START Provided data
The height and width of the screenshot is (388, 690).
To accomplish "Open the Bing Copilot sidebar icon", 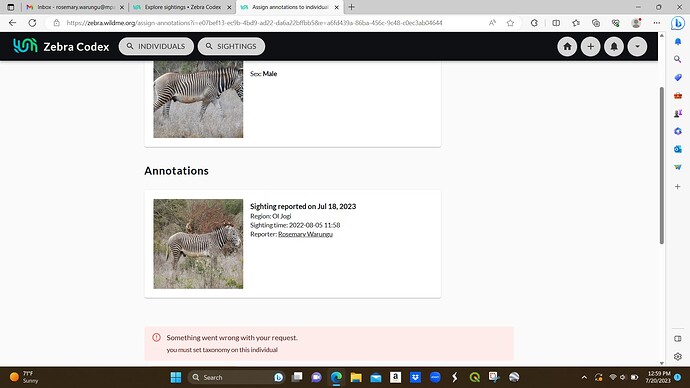I will click(678, 23).
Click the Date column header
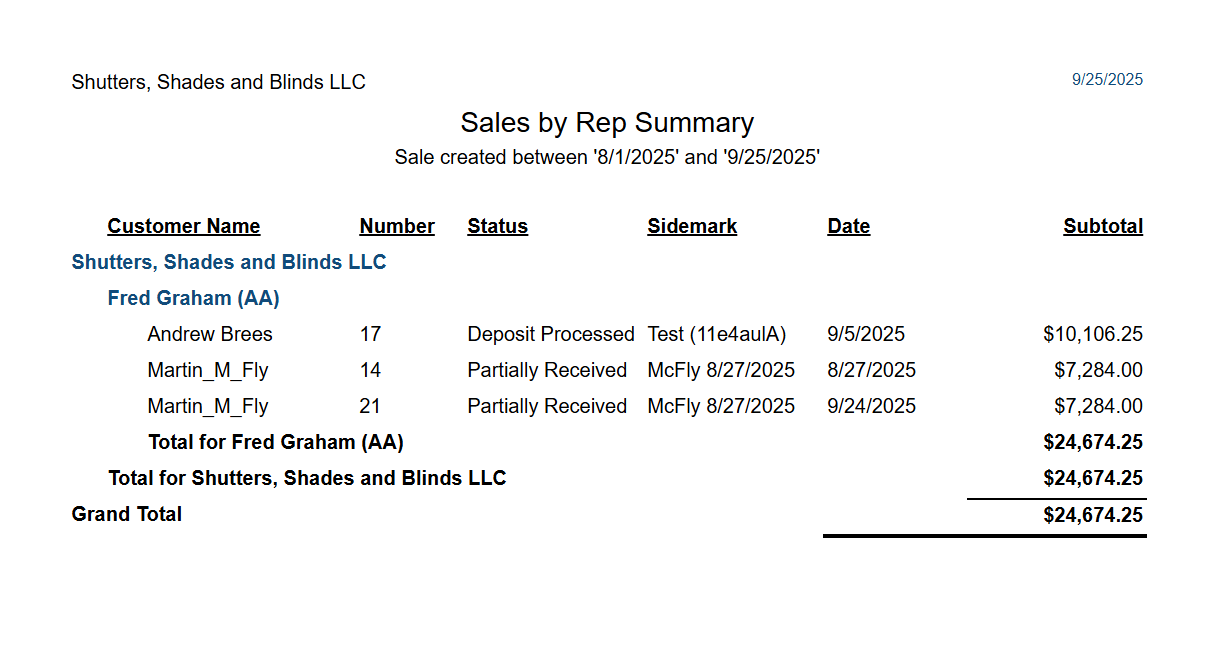The width and height of the screenshot is (1206, 650). pyautogui.click(x=849, y=226)
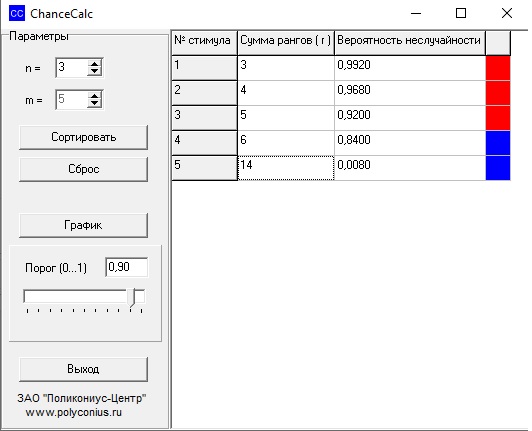Image resolution: width=532 pixels, height=431 pixels.
Task: Select row header for stimulus 4
Action: click(x=204, y=143)
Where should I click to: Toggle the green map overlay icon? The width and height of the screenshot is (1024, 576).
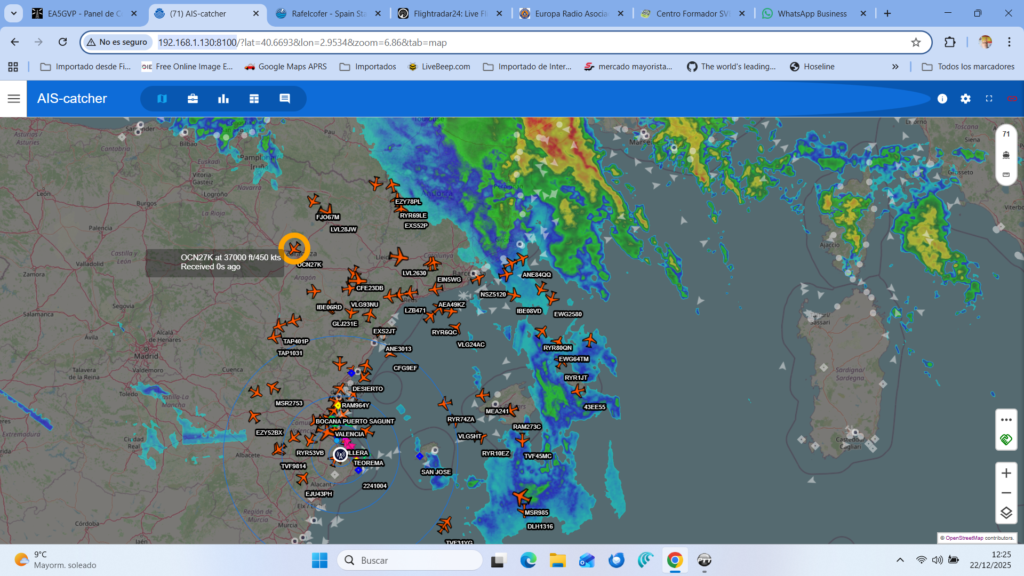point(1006,440)
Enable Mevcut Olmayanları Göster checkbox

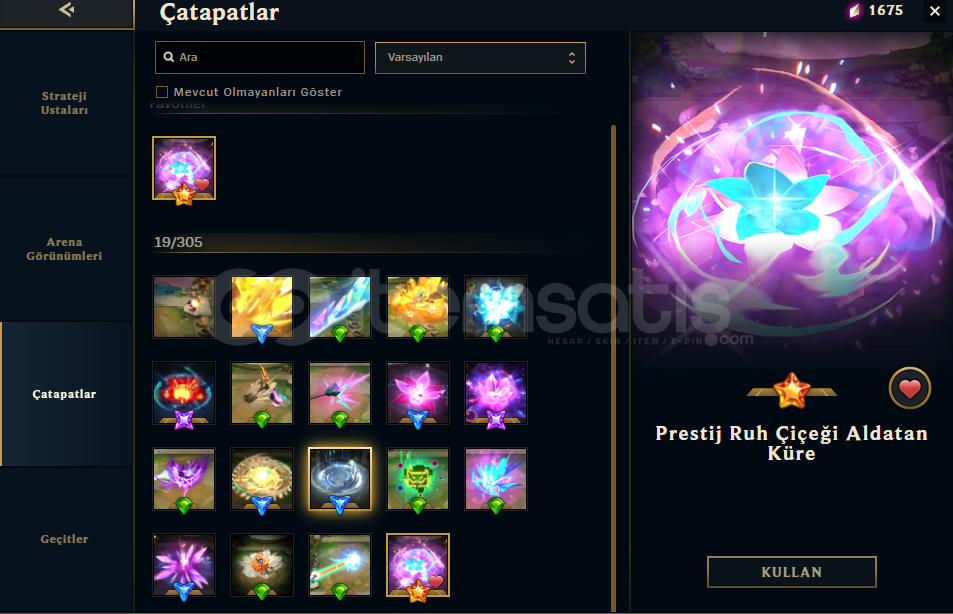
END Provided data
Exercise brief | With pictures left out, extract the lines from the one containing "Where should I" to the end of the material above, both included, exactly as written.

Result below |
Where should I click to: Toggle the green map overlay icon? The width and height of the screenshot is (1024, 576).
point(1006,440)
Enable Mevcut Olmayanları Göster checkbox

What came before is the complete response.